Table ronde « changement climatique : quelles relations entre scientifiques et décideurs publics ? »
Canicules, sécheresses, inondations, incendies … Le changement climatique se manifeste désormais très concrètement dans notre quotidien. Pourtant, alors que les scientifiques nous alertent depuis près de 50 ans sur le sujet, le citoyen peut avoir l’impression que les politiques publiques ne sont pas toujours à la hauteur. De leur côté, nombre de chercheurs et chercheuses ont récemment exprimé des frustrations : en février dernier, une tribune de 1400 scientifiques dénonçait un « discours de l’inaction ». En juin dernier, plus de 35 scientifiques de plusieurs organismes de recherche prenaient l’initiative de proposer aux nouveaux députés une formation aux enjeux climatiques. À l’échelon international, national ou local, beaucoup de chercheuses et chercheurs sont engagés pour produire des rapports, former des élus, expérimenter des solutions en concertation avec les citoyens.
Le dialogue scientifiques-décideurs publics existe-t-il ? Les rapports des scientifiques sont-ils un outil efficace pour parler aux acteurs publics ? Y a-t-il un déficit d’information ou un manque de formation de nos élus ? Local ou national, quel est l’échelon le plus efficace pour l’action publique en matière de climat ? Enfin, quel peut être et quel doit être sur ce sujet le rôle des scientifiques, et plus largement des organismes de recherche, auprès des décideurs publics ?

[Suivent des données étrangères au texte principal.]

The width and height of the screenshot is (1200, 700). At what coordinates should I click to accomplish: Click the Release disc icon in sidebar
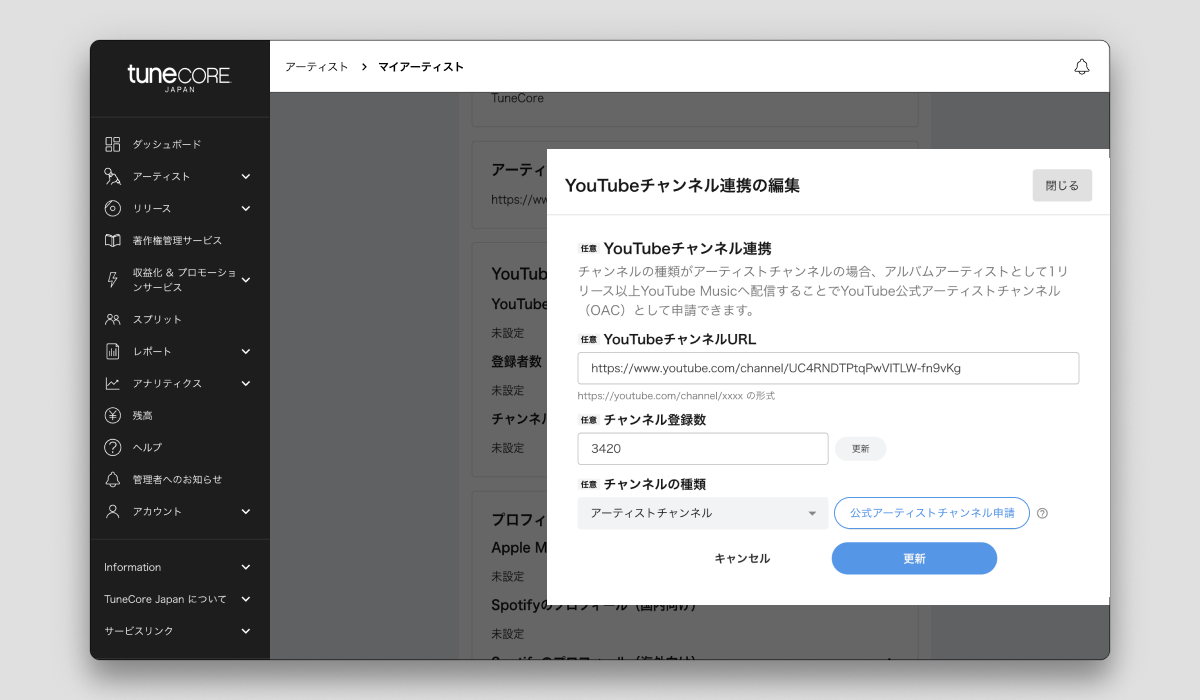point(113,208)
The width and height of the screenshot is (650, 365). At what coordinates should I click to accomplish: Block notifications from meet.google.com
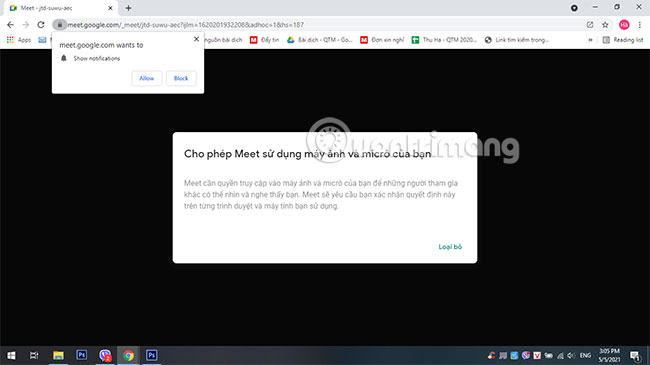(x=181, y=78)
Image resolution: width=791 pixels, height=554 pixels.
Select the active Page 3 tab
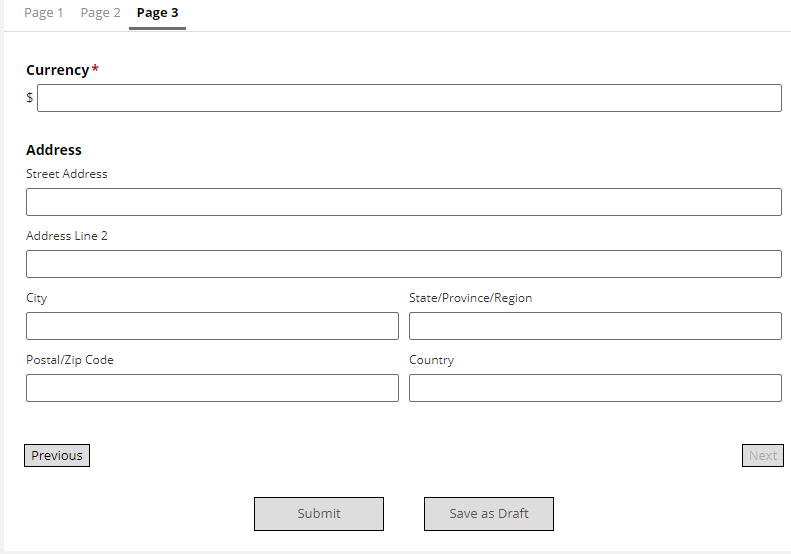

Pour faire le tour de ces questions, l’Institut des sciences de l’Univers du CNRS et la Ville de Grenoble ont organisé une table ronde en présence de scientifiques et d’élues le 12 octobre dernier, à Grenoble.
intervenants table ronde
- Sandrine Anquetin, chercheurse CNRS à l’Institut des Ggéosciences de l'environnement (IGE), co-responsable de la structure frontière ’Ouranos-Aura, membre du réseau national des GRECs (Groupes Régionaux d’Experts sur le Climat)
- Gerhard Krinner, chercheur CNRS à l’Institut des géosciences de l'environnement (IGE), et co-auteur du dernier rapport du GIEC
- Samuel Morin, chercheur Météo-France, directeur du Centre national de recherches météorologiques et co-auteur du dernier rapport du GIEC
- Anne-Sophie Olmos, vice-présidente de Grenoble-Alpes métropole, chargée du cycle de l’eau
- Maud Tavel, adjointe au maire de Grenoble et présidente de l’agence Capitale verte européenne 2022
Animation par Matthieu Rouault
Scientifiques / décideurs : des rôles bien définis ?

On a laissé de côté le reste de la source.